12. On the basis of legal principles set out above, the assessee would be required to demonstrate before the AO that the investment in the new asset has actually happened before furnishing of return of income by the assessee under s.139(4) of the Act on 24.02.2014. The AO shall grant relief to the assessee under s.54B of the Act in accordance with law, where it is found that the investment has been carried out in the new asset as contemplated in Section 54B before the date of furnishing belated return of income under s.139(4) of the Act. Accordingly, the issue is set aside to the file of the AO for the purposes of verification of factual aspects after giving proper opportunity to the assessee.

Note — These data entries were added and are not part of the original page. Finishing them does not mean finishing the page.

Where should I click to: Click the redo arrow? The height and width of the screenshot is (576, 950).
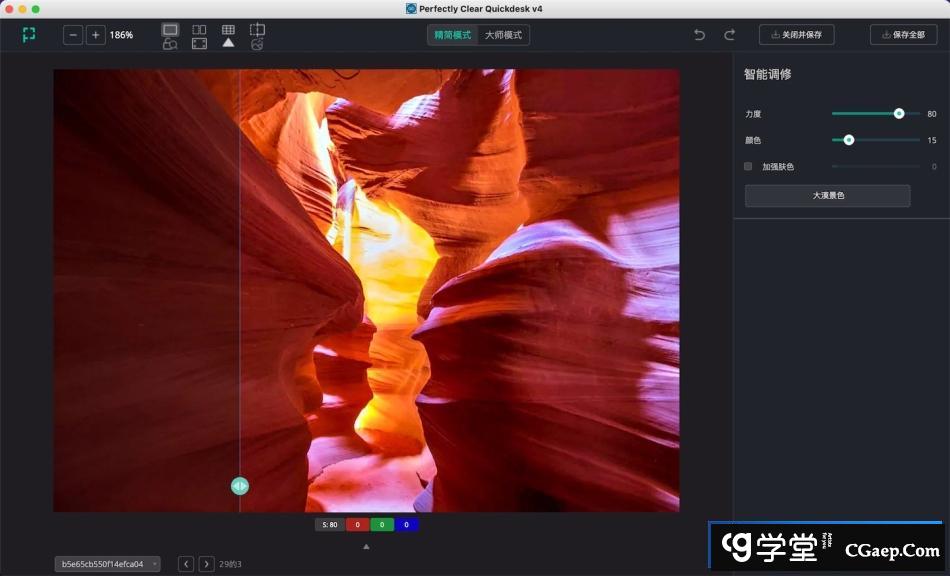729,35
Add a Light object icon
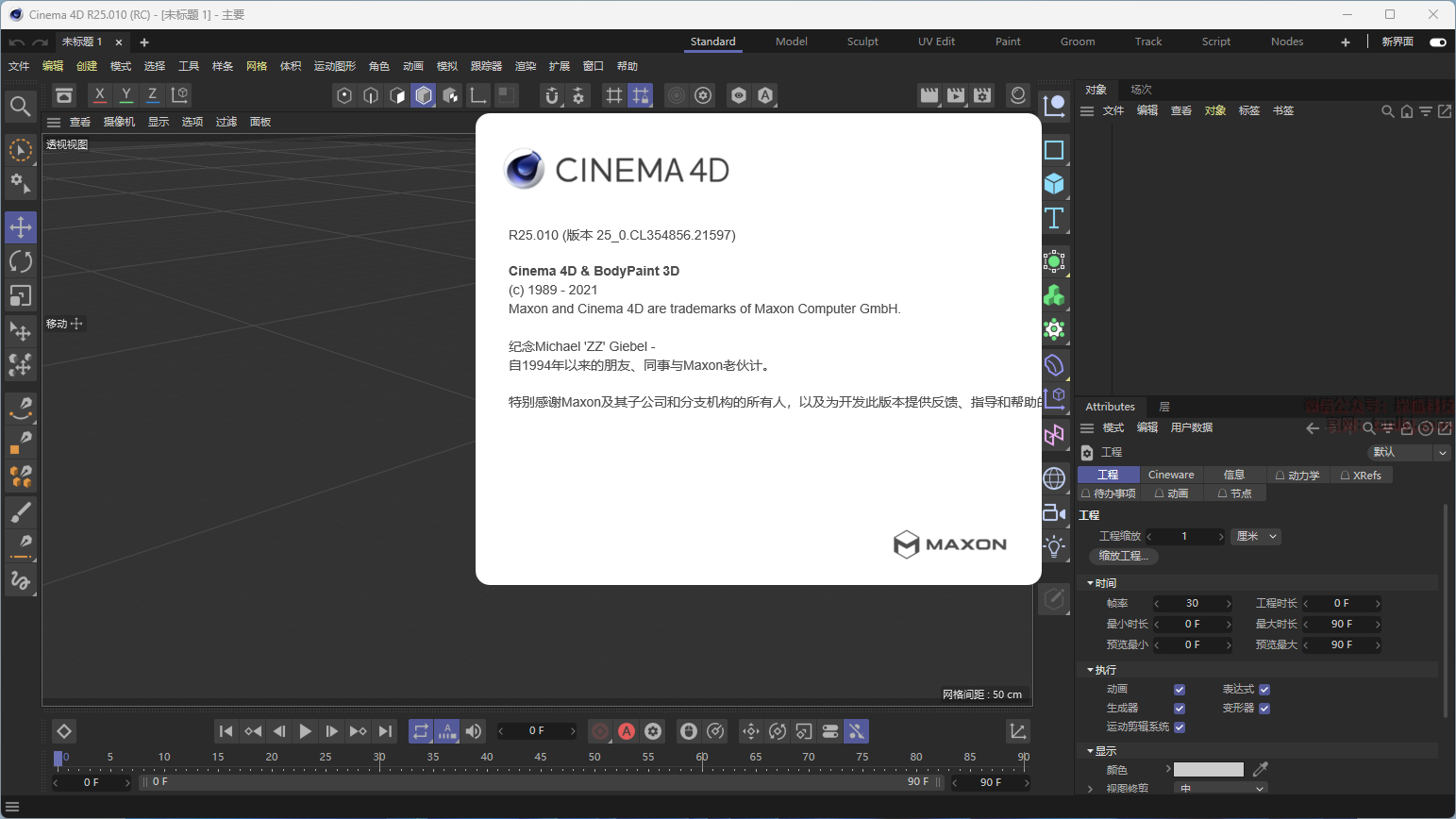 tap(1054, 546)
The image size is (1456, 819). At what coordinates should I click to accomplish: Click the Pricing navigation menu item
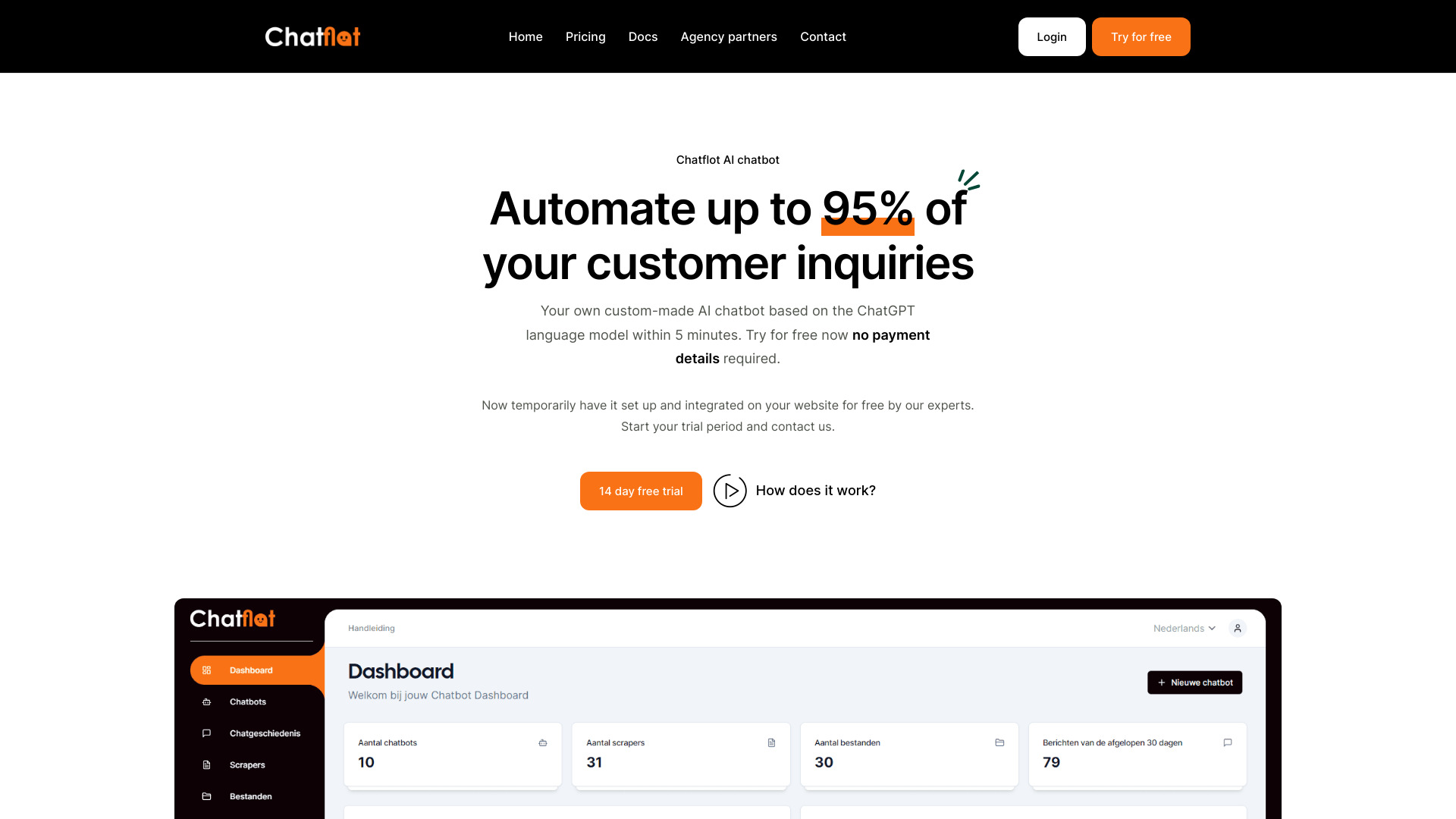pos(585,36)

13. In the result, appeal of the assessee in ITA No. 109/Ahd/2017 is allowed ex parte for statistical purposes.

ITA No.110/Ahd/2017

14. The facts and issue in ITA No.110/Ahd/2017 are identical. Therefore while upholding the claim of the assessee for eligibility of deduction under s.54B of the Act on first principles, the factual aspects towards investment in new asset made shall be examined by the AO on the similar lines as per the other appeal. In parity, the issues in appeal in ITA No.110/Ahd/2017 are thus restored to the file of AO for fresh adjudication.

15. In the result, appeal of the assessee in ITA No. 110/Ahd/2017 is allowed ex parte for statistical purposes.

16. In the result, both the appeals of the assessee herein are allowed for statistical purposes.